Roger Gonçalvesa,
Thiago M. Limabc,
Márcio W. Paixãoc and
Ernesto C. Pereira
*a
aCenter for the Development of Functional Materials (CDMF), Department of Chemistry, Federal University of São Carlos, Mail Box 676, CEP 13565-905, São Carlos, SP, Brazil. E-mail: ernesto@ufscar.br
bInorganic Chemistry Department, Federal Fluminense University, CEP 24020-150, Niterói, RJ, Brazil
cCenter of Excellence for Research in Sustainable Chemistry (CERSusChem), Department of Chemistry, Federal University of São Carlos, Mail Box 676, CEP 13565-905, São Carlos, SP, Brazil
First published on 15th October 2018
Understanding the basic properties of pristine carbon nitride electrodes is of great importance for their further applications as supercapacitor materials. To this end, a comparative study of unmodified carbon nitride is crucial to understand the difference between the bare material and its composite counterparts described in the literature. Therefore, the aim of this paper is to explore the electrochemical behaviour of casting-produced C3N4 electrodes using cyclic voltammetry, charge/discharge curves and impedance spectroscopy. The results from this study show a capacitance value of 113.7 F g−1 at 0.2 A g−1 with an impressive retention of 89.2% after 5000 charge and discharge cycles at 3.0 A g−1. In addition, this material shows a large amount of specific energy (76.5 W h kg−1) at an operation power of 11.9 W kg−1, decreasing only 10.7% due to the electrochemical aging process. Hence, C3N4 constitutes a long-life pristine material with a large amount of energy and a moderate operation power with better performance than other C3N4-based composites found in the literature. These results are important to gain a better understanding of the inherent properties of carbon nitride – to further design composites with higher specific capacitance, longer lifetime, and specific energy.
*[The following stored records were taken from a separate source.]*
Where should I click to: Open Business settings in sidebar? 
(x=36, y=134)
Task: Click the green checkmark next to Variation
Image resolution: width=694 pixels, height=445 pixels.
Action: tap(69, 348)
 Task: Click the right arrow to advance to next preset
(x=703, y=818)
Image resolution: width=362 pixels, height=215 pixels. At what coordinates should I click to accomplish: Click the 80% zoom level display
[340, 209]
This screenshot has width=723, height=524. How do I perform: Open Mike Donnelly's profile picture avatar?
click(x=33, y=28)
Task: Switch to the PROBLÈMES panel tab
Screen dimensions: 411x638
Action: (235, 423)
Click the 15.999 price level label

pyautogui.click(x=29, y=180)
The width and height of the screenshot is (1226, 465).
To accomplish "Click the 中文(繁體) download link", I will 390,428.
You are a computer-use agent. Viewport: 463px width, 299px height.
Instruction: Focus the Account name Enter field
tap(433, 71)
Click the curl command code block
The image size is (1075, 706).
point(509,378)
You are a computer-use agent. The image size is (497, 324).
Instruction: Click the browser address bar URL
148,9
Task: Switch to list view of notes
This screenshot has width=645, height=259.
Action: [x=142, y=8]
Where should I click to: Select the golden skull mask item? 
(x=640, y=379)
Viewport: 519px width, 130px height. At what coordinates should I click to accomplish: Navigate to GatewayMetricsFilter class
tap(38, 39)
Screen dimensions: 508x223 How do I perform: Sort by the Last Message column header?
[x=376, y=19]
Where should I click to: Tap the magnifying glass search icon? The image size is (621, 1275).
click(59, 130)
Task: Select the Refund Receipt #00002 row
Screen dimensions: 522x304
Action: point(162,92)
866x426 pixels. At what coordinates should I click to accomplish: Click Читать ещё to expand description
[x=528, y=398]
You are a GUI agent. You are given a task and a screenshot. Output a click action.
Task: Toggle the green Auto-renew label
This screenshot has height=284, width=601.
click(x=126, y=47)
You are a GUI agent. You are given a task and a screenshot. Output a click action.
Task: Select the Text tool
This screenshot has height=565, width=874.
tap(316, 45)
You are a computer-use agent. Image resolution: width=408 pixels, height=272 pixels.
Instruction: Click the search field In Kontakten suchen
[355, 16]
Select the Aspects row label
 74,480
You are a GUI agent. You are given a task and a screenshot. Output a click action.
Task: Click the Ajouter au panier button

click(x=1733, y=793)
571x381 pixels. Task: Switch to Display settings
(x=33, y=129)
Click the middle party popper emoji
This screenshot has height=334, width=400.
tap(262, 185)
Organic materials are very interesting and allow further improvements in existing energy storage technologies. It is important to emphasise that organic materials are abundant, cheap, and their synthesis can be designed to produce minimal waste. Furthermore, these materials are very versatile and allow various types of functionalization to improve their properties.6 Graphene-based supercapacitors are well researched due to interesting properties of graphene oxide (GO) and reduced graphene oxide (rGO).7 Among them, Wang et al.8 reported the synthesis of Ni(OH)2 nanoplates supported on graphene sheets – this new material showed a surprising capacitance value of 1335 F g−1 at a current density of 2.8 A g−1 with a retention of ∼99% after 2000 charge/discharge cycles at 28.6 A g−1. On the other hand, using another synthetic method and bare GO, Lee et al.9 produced nanoballs of a mesoporous grapheme using chemical vapour deposition with a high specific area (508 m2 g−1) and this material exhibited a capacitance value of 206 F g−1 with an excellent retention of 97% after 10k cycles. Although graphene has presented such interesting remarks, its synthesis in high purity possesses some drawbacks e.g., multistep synthesis and hazardous waste generation that is highly acid and oxidant.7 In this context, the research for new graphene-like materials with similar properties and environmentally friendly has been one of the most important topics over the last few years.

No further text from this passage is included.